## Input for this task
- - - -

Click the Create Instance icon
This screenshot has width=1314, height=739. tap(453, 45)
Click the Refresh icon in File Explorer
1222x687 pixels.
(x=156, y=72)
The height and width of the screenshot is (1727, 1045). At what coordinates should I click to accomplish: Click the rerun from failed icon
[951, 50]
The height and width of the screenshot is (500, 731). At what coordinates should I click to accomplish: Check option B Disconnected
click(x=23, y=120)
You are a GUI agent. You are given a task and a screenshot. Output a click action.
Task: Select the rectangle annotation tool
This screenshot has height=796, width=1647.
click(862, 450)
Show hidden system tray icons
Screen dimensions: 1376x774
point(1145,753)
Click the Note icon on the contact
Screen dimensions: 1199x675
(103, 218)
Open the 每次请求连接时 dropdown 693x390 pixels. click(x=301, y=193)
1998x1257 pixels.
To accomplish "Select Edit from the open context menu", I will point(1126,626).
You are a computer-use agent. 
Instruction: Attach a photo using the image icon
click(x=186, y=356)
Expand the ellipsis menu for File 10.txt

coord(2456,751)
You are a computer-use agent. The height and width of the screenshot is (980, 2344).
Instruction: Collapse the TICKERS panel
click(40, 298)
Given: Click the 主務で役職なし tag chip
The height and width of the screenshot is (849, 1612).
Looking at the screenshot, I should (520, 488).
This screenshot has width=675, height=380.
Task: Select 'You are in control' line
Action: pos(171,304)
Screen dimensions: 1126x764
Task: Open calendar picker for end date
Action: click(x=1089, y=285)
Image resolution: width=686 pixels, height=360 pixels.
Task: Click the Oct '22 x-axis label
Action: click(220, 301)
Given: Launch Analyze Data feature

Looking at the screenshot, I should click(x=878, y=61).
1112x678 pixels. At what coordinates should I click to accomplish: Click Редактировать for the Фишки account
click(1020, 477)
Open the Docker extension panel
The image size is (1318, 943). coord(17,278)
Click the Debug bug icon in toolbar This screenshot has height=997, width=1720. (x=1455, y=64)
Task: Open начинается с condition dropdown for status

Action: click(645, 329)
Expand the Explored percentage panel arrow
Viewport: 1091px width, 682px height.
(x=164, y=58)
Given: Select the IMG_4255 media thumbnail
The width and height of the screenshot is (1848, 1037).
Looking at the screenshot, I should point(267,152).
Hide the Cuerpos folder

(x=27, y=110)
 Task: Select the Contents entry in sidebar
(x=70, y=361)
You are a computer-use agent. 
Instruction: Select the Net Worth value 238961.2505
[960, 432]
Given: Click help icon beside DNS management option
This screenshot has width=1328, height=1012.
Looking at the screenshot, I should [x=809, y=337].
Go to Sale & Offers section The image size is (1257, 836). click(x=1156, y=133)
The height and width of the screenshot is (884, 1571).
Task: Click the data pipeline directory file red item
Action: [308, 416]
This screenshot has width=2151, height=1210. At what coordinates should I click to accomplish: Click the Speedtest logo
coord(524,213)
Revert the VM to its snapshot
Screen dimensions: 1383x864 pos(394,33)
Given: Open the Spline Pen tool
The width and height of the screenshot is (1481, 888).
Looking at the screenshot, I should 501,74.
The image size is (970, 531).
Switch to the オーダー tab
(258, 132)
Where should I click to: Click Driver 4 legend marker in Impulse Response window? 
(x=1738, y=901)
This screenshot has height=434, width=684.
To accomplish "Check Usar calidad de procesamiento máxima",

- - - -

## Prompt
Scan the material above for "agent". Copy every line where it appears.

## Reply to the task
You are a GUI agent. You are given a task and a screenshot. Output a click action.
You are a computer-use agent. 
You are a computer-use agent. The height and width of the screenshot is (980, 2344).
You are a computer-use agent. 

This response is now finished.